The news will be warmly received by Apple, which has never supported Flash on its iOS devices, despite getting heavily criticised as the original iPhone did not initially have access to the App Store.

Flash on PlayBook
The BlackBerry PlayBook uses Flash to play YouTube videos

As reported by ZDNet, Adobe said: "Our future work with Flash on mobile devices will be focused on enabling Flash developers to package native apps with Adobe AIR for all major app stores. We will no longer adapt Flash Player for mobile devices to new browser, OS version or device configurations."

This news may be the final nail in the coffin for BlackBerry's PlayBook tablet, which has failed to sell despite an advertisement strategy based around its ability to play Flash -- unlike the iPad 2.

The silver lining to this bad news for BlackBerry and Android devices is that Adobe will continue to fix bugs in current builds of Flash, but no new versions will be developed.

Adobe continued: "Some of our source code licensees may opt to continue working on and released their own implementations. We will continue to support the currant Android and PlayBook configurations with critical bug fixes and security updates."

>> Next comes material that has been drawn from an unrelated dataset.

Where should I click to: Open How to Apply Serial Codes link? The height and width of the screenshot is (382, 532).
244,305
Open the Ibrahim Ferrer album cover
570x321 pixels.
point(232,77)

The late Steve Jobs made his thoughts on Flash clear in an open letter last year: "Perhaps Adobe should focus more on creating great HTML5 tools for the future, and less on criticizing Apple for leaving the past behind."

Adobe has now confirmed that it will be increasing its investment in HTML5, and focus on developing applications for mobile devices and "expressive content on the desktop (in and out of the browser)".